What further diminished the experience of the victims and all that were triggered by the violence in that locker room are the parents who were reportedly “outraged” that the football season was cancelled. “NJ Advance Media obtained audio from the two-hour meeting Monday night with Labbe and parents, and most of the questions or comments center on the same theme: That the victims were the players who had their season cancelled, and not the kids held down on that locker-room floor.”
“It’s bogus,” said Curtis Beckham, whose son plays on the varsity team. “I don’t think what they’re doing is fair. A lot of the students who are innocent, they’re suffering.”
“The innocent did nothing wrong and they are punished,” said Theresa Tamburri, whose daughter is a freshman cheerleader at the school. “(Labbe) is wrong on doing this. What are we supposed to do? This is football season, and this is in our blood in this town.”
This displaced “outrage” is baffling. The ONLY innocent victims suffering in this case are the children who were being held down and raped by their supposed teammates. You know what should be in our blood in every town?
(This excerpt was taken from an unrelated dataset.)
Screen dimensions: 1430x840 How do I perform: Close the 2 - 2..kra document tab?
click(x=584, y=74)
Standing up for our children and their well-being, putting our humanity before all else. Otherwise, we perpetuate a space for abusers to continue to prey on the real innocents. When we love a game more than we love the children whom the game has failed, we need to readjust priorities and wipe the slate clean. To do anything else leaves our children at risk.
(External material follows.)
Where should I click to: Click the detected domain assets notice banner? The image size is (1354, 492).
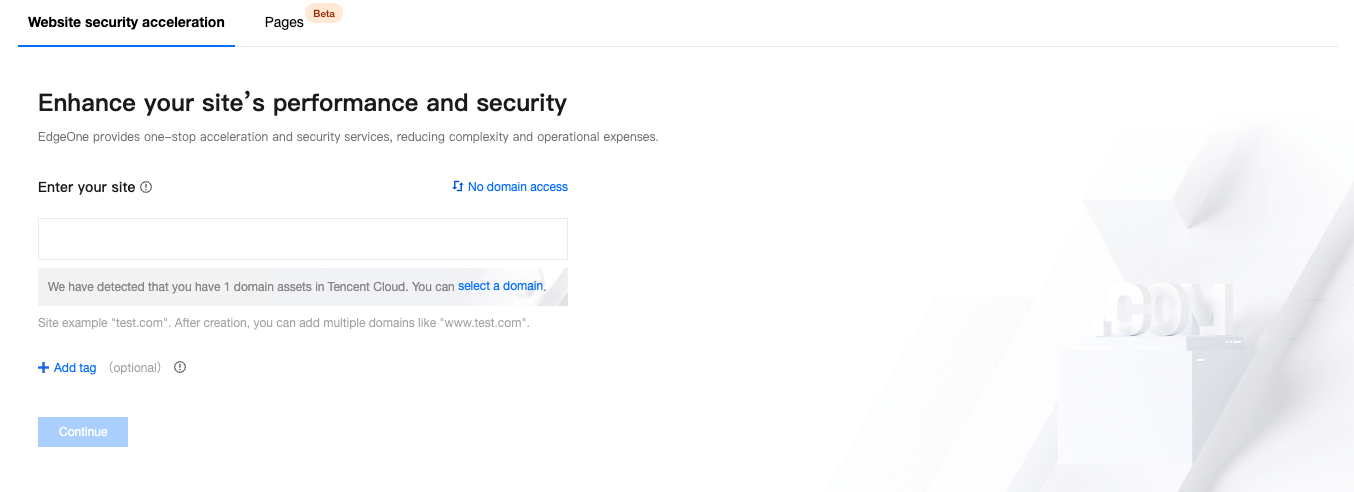tap(250, 287)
Steve Politi of NJ.com states “It isn’t the victims of bullying who need to stand up to it. It’s everyone around them. The parents of the “innocent” players shouldn’t be asking Labbe why the games are cancelled, but asking their children what they knew and why they didn’t step up and say something.” Superintendent Labbe also focused on being up-standers and not by-standers.
It is a great message and we need to continue bullying education, but it’s not that simple. There are many reasons why a by-stander of a sexual assault is different than a by-stander of bullying. These reasons are based in a culture that shrouds sexual violence in a cloak of silence, shame, guilt, embarrassment and fear. By-standers of sexual assault not only fear that they might be next, or ostracized if they tell, they also have to worry about being believed or supported. The most categorically ignored and most gravely misunderstood, however, is the by-stander who is silenced and paralyzed by his own previous abuse.
1 in 4 girls and 1 in 6 boys are sexually victimized before they are 18 because we don’t have protective systems in place. Victims and by-standers are taught to maintain their silence, like millions before them, because no one gave them a safe space to speak their truth. No one provided them a place to be supported, where justice is served and where healing can commence.
We have to be honest about how our current disconnected, victim-blaming culture breeds parents who complain about a game being cancelled when childrens’ lives are being irreparably altered. With such a myopic, skewed worldview, how can we be expected to raise a new generation of kids that WON’T WANT to play football (or any other sport for that matter) alongside teammates who brutalize and commit such heinous acts?
We have to stop glorifying the institutionalized notion that “boys will be boys”. We have to stop normalizing ritualized abuse in the name of team ”bonding”. We have to talk openly about and confront the realities of sexual violence in our country. We have to challenge complicit silence surrounding sexual assault. We have to stop perpetuating the sexual abuse epidemic by use of dismissive language and actions which validate and strengthen those who abuse our children. We have to admit that our cycle of denial and ignorance is breaking full generations of human beings. We have to do better.